* [GOAL]: Find every line in the rows below that contains the string "screenshot" and copy each such line.

* [RAW RECORDS]:
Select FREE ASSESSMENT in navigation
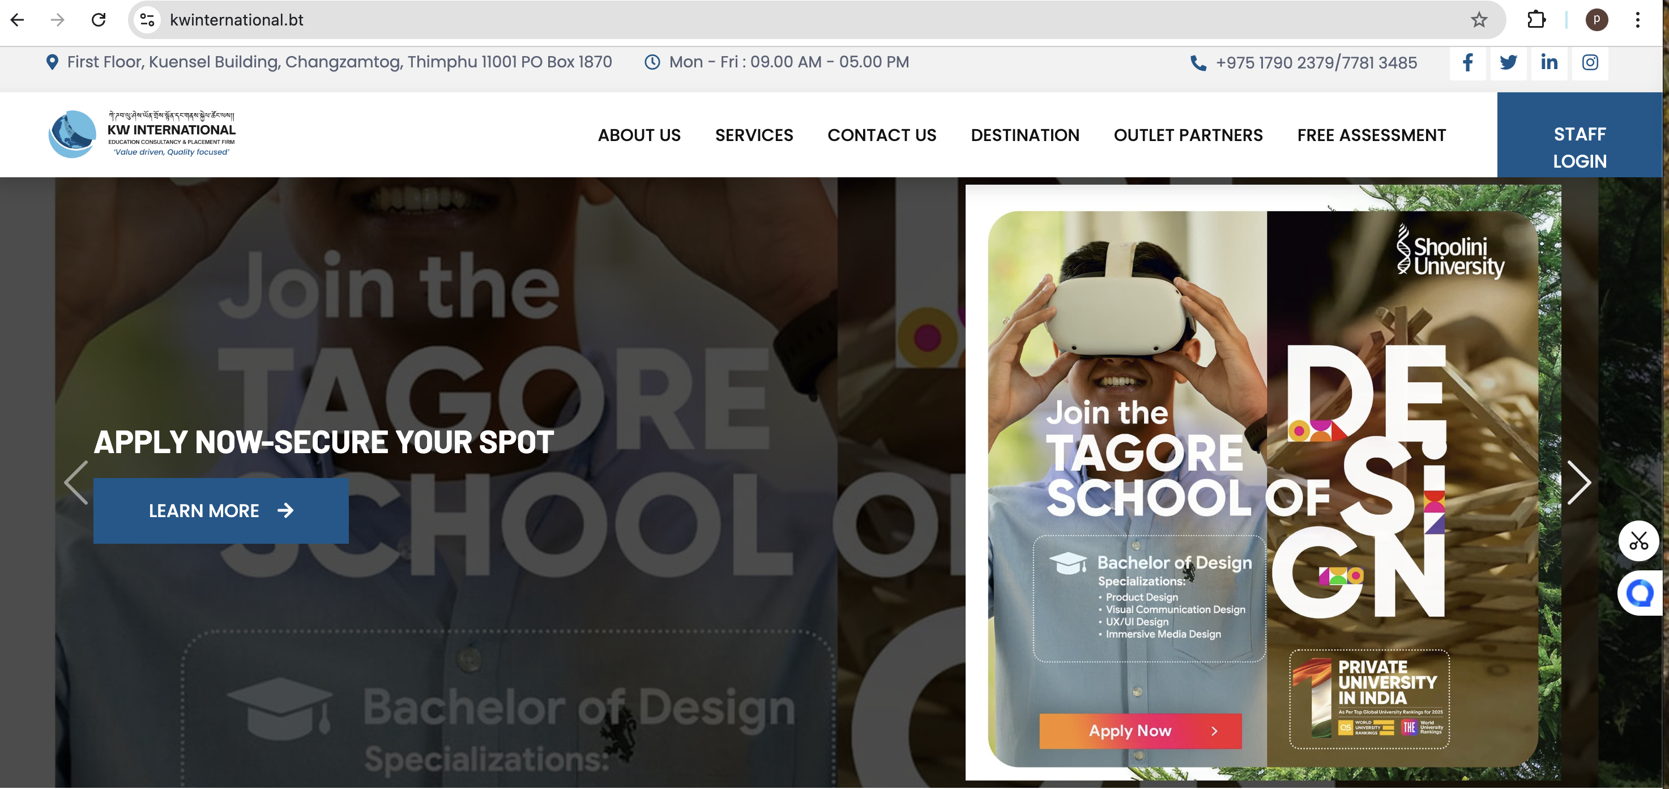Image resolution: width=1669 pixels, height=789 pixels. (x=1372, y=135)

--

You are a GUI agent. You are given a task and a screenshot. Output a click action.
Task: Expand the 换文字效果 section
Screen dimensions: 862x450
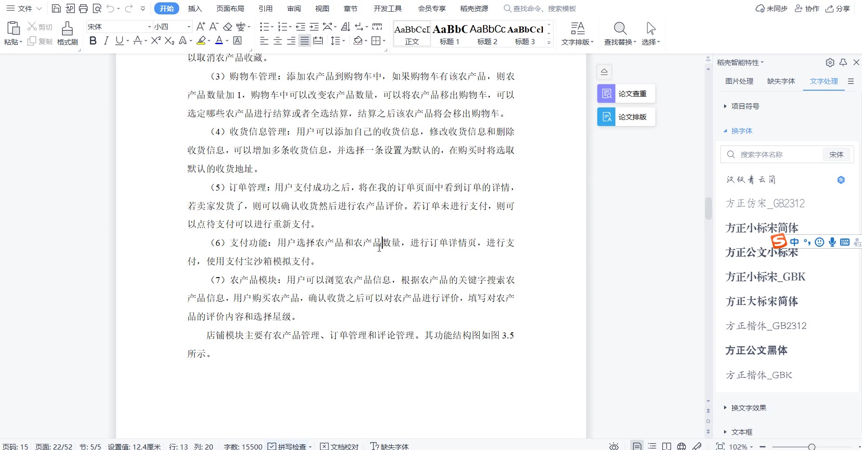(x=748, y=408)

* * *

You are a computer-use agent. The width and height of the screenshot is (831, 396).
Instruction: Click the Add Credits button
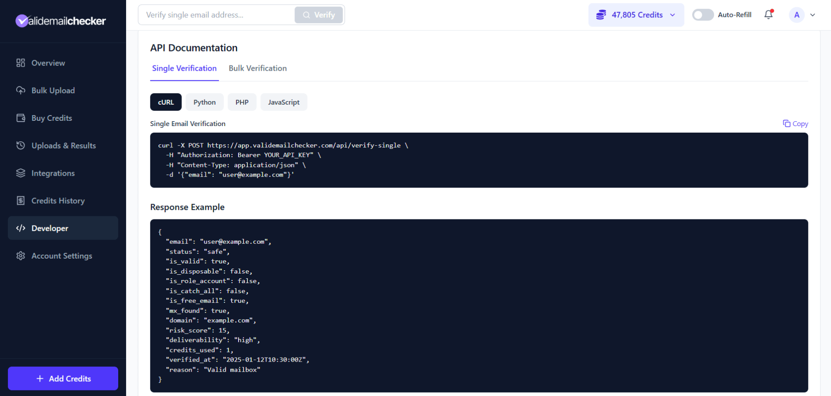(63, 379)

* [RESULT BELOW]:
You are a GUI agent. You are given a task and a screenshot. Output a click action.
You are a computer-use agent. The width and height of the screenshot is (831, 396).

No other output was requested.